ITD: Wie kann Ihr Unternehmen dazu beitragen, dieses Ziel zu erreichen?
Funke: Hier sind wir schon als eine Art Pionier unterwegs und unsere Engagements gehen über das Thema „Green Software Design“ hinaus. Denn als CO₂-neutral-zertifiziertes Unternehmen nutzen wir den Nachhaltigkeitsaspekt in der IT nicht nur im Rahmen unserer Projekte, sondern treiben das Thema auch mit Initiativen voran. Für den Wissensaustausch rief Syngenio 2022 die GSD-Community ins Leben, zu der wir Unternehmen ermutigen wollen, ihr beizutreten. Zudem bieten wir den Green Software Expertyzer an – ein Web-basiertes Expertensystem zur Bewertung des „Software Carbon Footprint“ einer Anwendung. Syngenio ist außerdem 2022 als erstes europäisches IT-Unternehmen der Green Software Foundation (GSF) beigetreten und weltweit eines der ersten 20 Unternehmen, die diese Initiative finanziell und durch Mitarbeit in Arbeitsgruppen und Projekten unterstützen.
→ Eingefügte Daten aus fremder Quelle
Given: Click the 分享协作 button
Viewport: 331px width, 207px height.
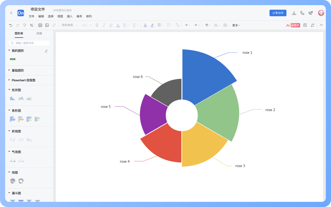Looking at the screenshot, I should pos(278,13).
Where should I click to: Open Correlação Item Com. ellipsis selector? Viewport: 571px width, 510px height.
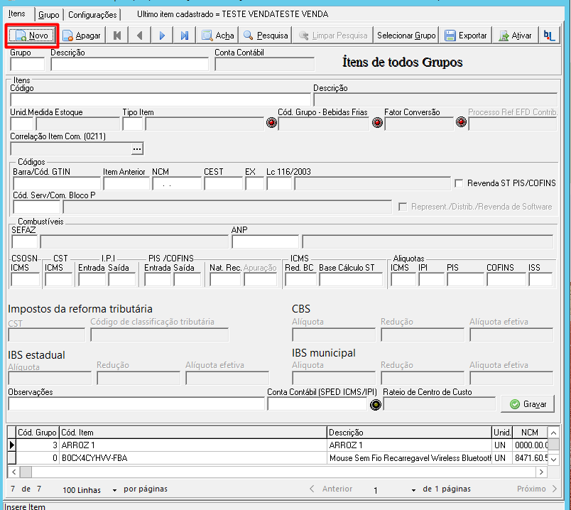click(137, 148)
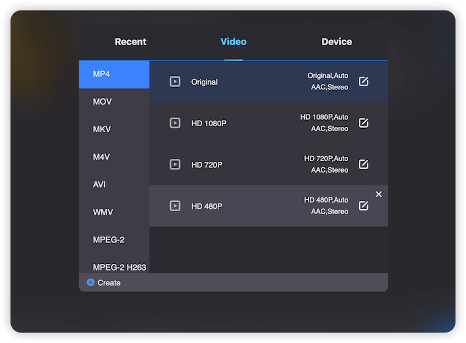
Task: Edit the HD 480P preset settings
Action: click(364, 206)
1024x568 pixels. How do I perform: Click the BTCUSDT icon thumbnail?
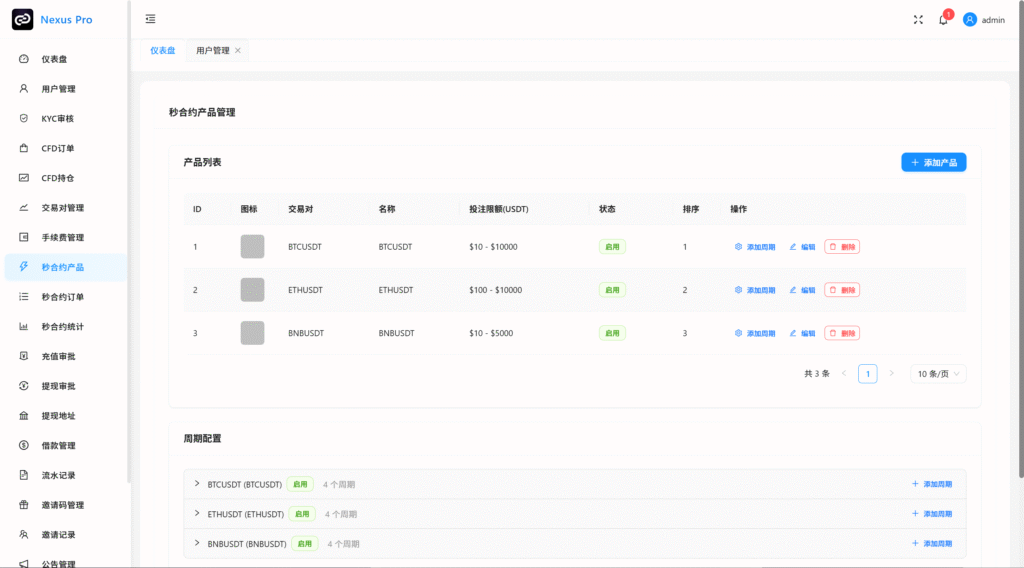coord(252,247)
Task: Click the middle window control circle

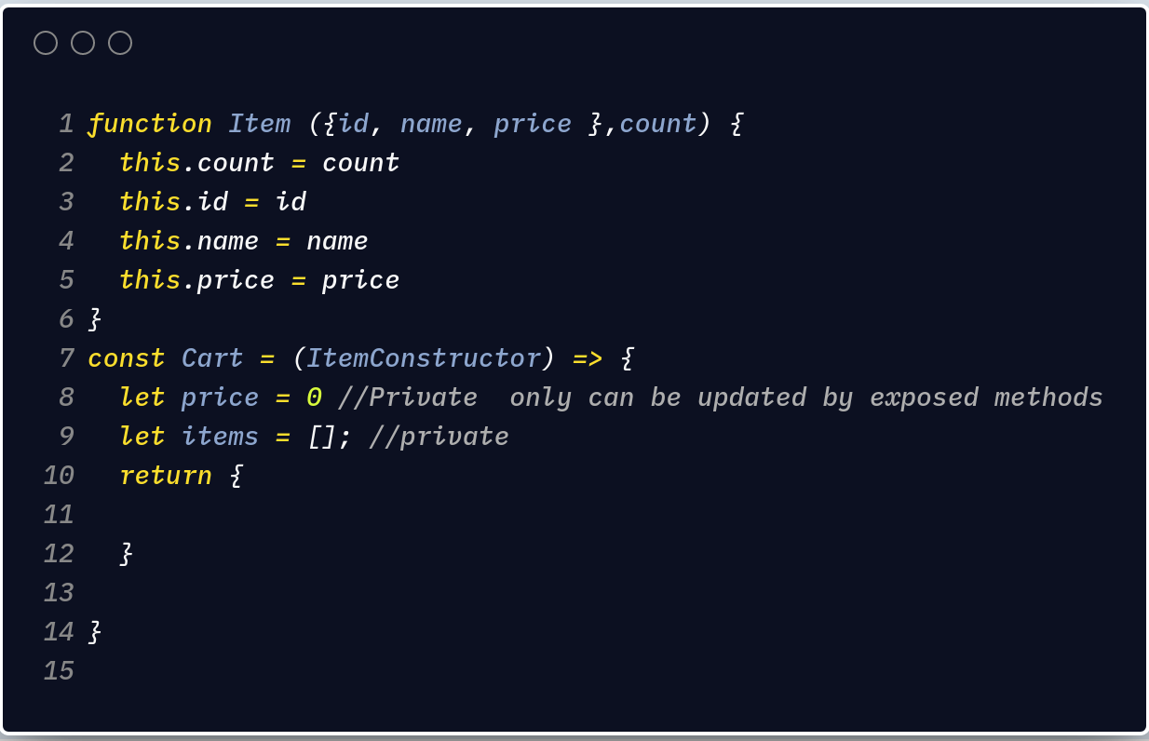Action: coord(83,43)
ITD: Welche unternehmerischen Ziele verfolgen Sie mittel- und langfristig?
Funke: Wir sind eine nicht börsennotierte Aktiengesellschaft, deren Aktienbestand vier Hauptanteilseignern sowie den eigenen Mitarbeitern gehört. Unsere Aufgabe als Vorstand besteht, neben der konsequenten Weiterentwicklung unserer Kompetenzen und damit dem Kundennutzen – darin, den Unternehmenswert zu steigern. Das ist in den vergangenen 22 Jahren sehr erfolgreich gelungen. Wir sind kontinuierlich organisch gewachsen und verfolgen diese Strategie konsequent weiter. Uns ist allerdings bewusst, dass wir in volatilen Zeiten leben, in denen ein Höchstmaß an Flexibilität und Agilität gefordert ist. Daran arbeiten wir, ebenso wie an der kontinuierlichen Weiterentwicklung unserer Portfolio- und Geschäftsmodelle. Unser erklärtes Unternehmensziel ist es, unsere Position als eines der führenden Consulting-Häuser für den Bereich „Green Enterprise IT“ weiter auszubauen.